“We are looking very actively at every possible contingency to make sure that we can accommodate and care for those who have helped us and who are seeking to leave,” Blinken said when asked about the issue by Rep. Michael McCaul (R-Texas), ranking minority member of the Foreign Affairs Committee.
“We have backlogs ... we have surged staff, mostly here in Washington because much of this work is actually done in Washington. We’re adding by the end of July 50 people here in D.C. to expedite this in the next few months,” Blinken said.
“We expect to be able to clear the backlog over the next few months at a pace of a thousand a month.”
He described several status categories among the estimated 26,000 Afghans who are thought to want to be removed from their country by the United States because they fear being killed by the Taliban once American troops are gone.

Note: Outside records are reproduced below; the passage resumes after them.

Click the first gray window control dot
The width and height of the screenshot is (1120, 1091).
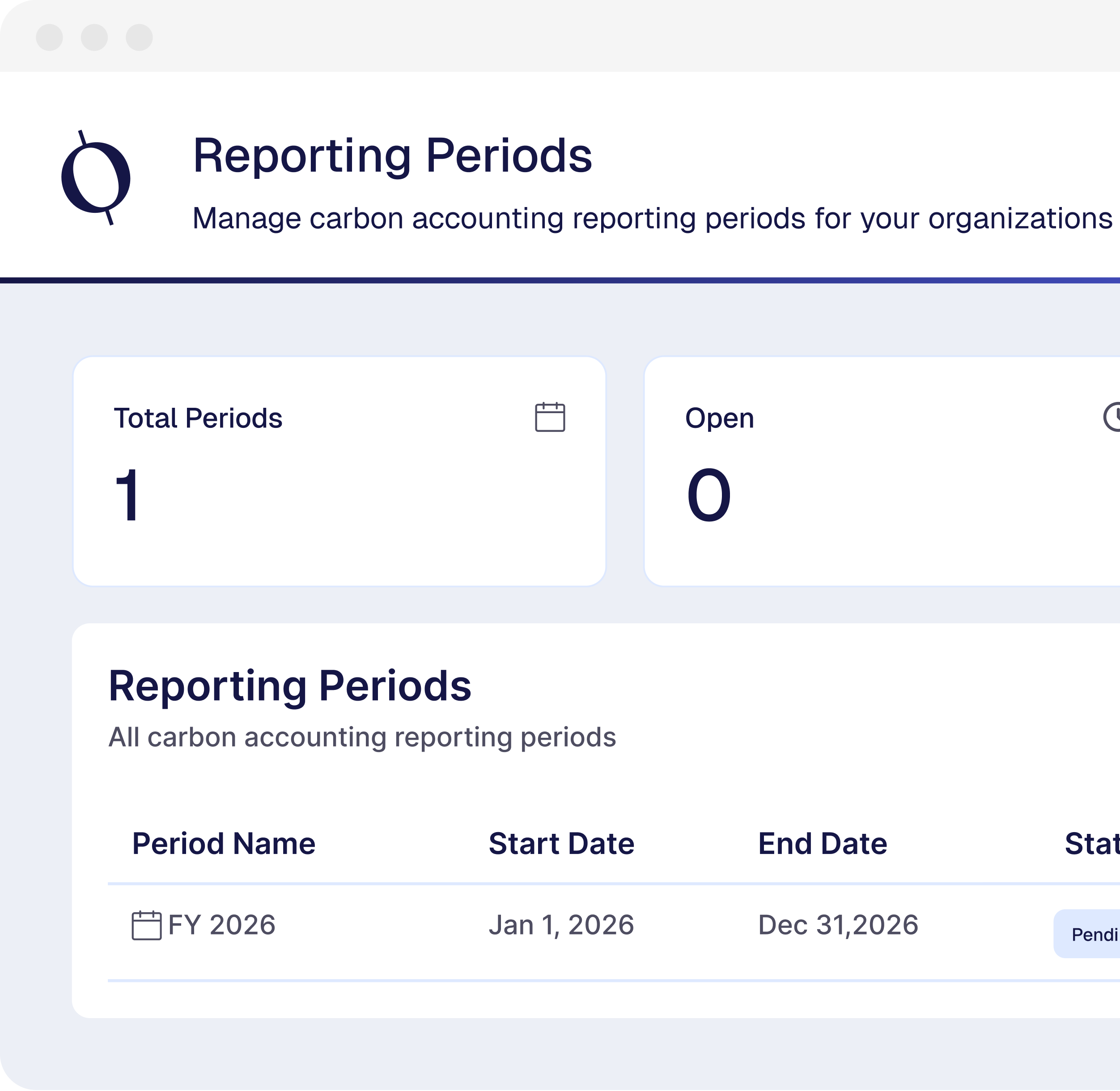pos(49,37)
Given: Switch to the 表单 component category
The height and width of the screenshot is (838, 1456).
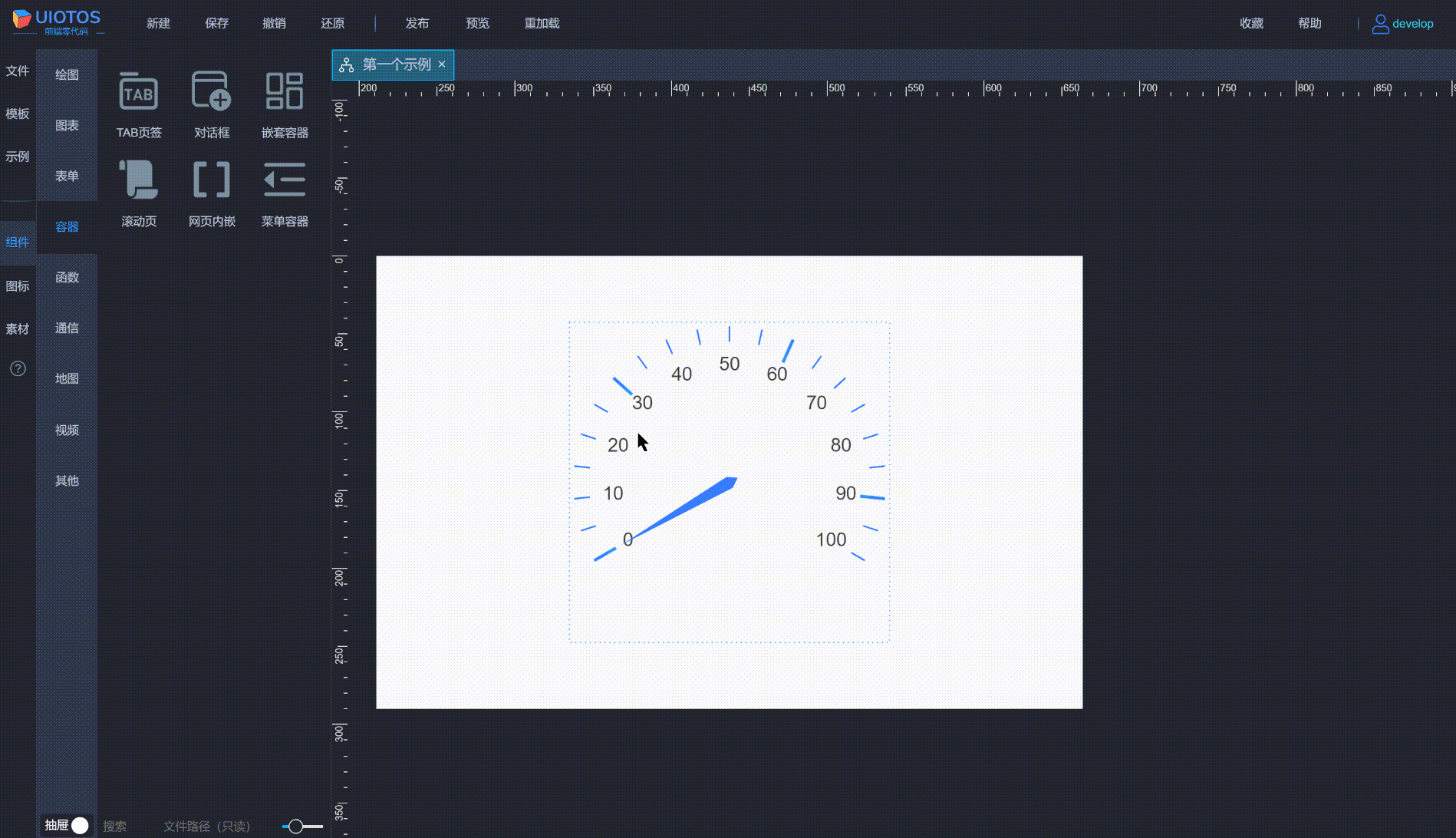Looking at the screenshot, I should pyautogui.click(x=67, y=176).
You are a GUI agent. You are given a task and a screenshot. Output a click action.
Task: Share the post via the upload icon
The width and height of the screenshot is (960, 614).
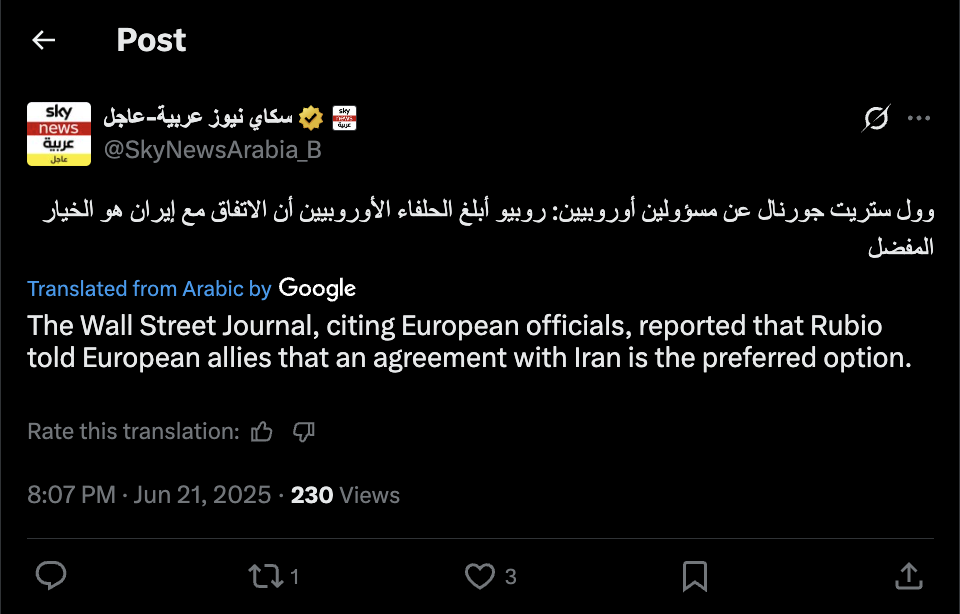[909, 576]
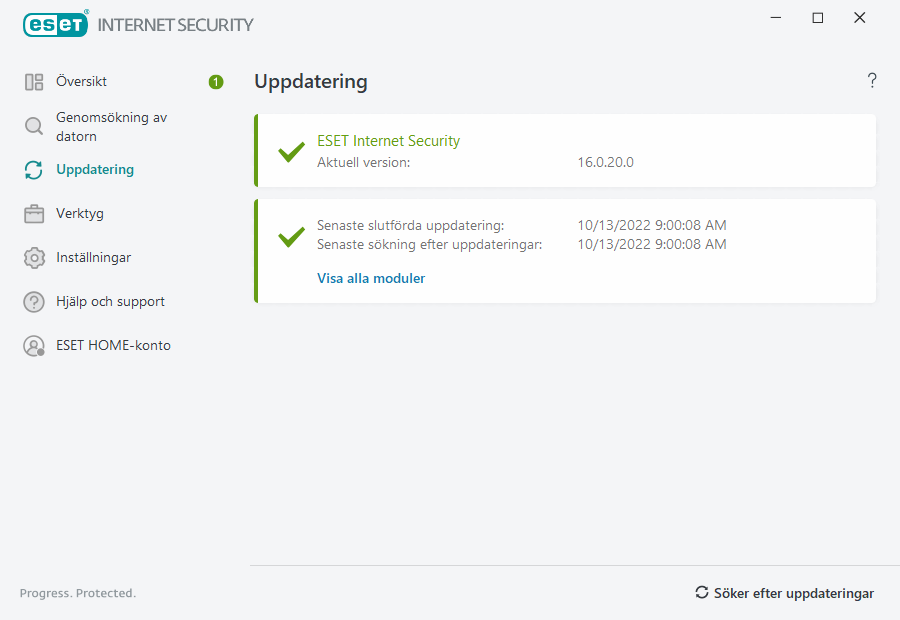The image size is (900, 620).
Task: Click the ESET HOME-konto user icon
Action: (34, 346)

Blinken said there may be an additional 9,000 such individuals, and he will likely come back to Congress later this summer seeking authority to increase the number of Special Immigration Visas (SIV) that are required before the United States can remove them to another location outside of Afghanistan.
The 26,000 to 35,000 such Afghans are individuals who since 2001 have provided intelligence to U.S. forces about the Taliban’s plans, operations, and locations, as well as translation and other logistical, cultural, and administrative services. Their spouses and children would also accompany them out of Afghanistan.
The problem now, according to McCaul, is that American troops will be gone soon, possibly as early as the end of July.
“We only have two months before the Department of Defense is completely out of Afghanistan, thus leaving these people behind,” McCaul told Blinken.
“The time for platitudes and vague promises is over. We need action. And we needed it yesterday.”
If the State Department maintains the processing pace Blinken described of 1,000 applications per month, somewhere between two and three years would be required to complete the process.
“Is the State Department considering a process to get them out of the country while their claims are being processed, which I’ve been told could take a year or even two years?” McCaul asked Blinken.
Blinken replied: “First, we are considering every option, yes, and second, I don’t think the fact that our forces are withdrawing—we aren’t withdrawing, we’re staying, our embassy is staying, our programs are staying, we’re working to make sure our other partners are staying, we’re building all of that up.
“Whatever happens in Afghanistan, if there is a significant deterioration ... I don’t think it’s going to be something that happens from a Friday to a Monday, so I wouldn’t necessarily equate the departure of our forces in July, August, or September as some kind of immediate deterioration.”
McCaul told The Epoch Times after the hearing that Blinken’s response was disappointing.
“At the normal pace, [the Afghans] will still be waiting years after the last American troops leave their country. While they wait, trying to hide, many of them will be hunted down by the Taliban. We will be gone, and Afghans who believed our promises will be killed. Our war will be over—Americans might not even hear the news of their deaths,” The Atlantic stated.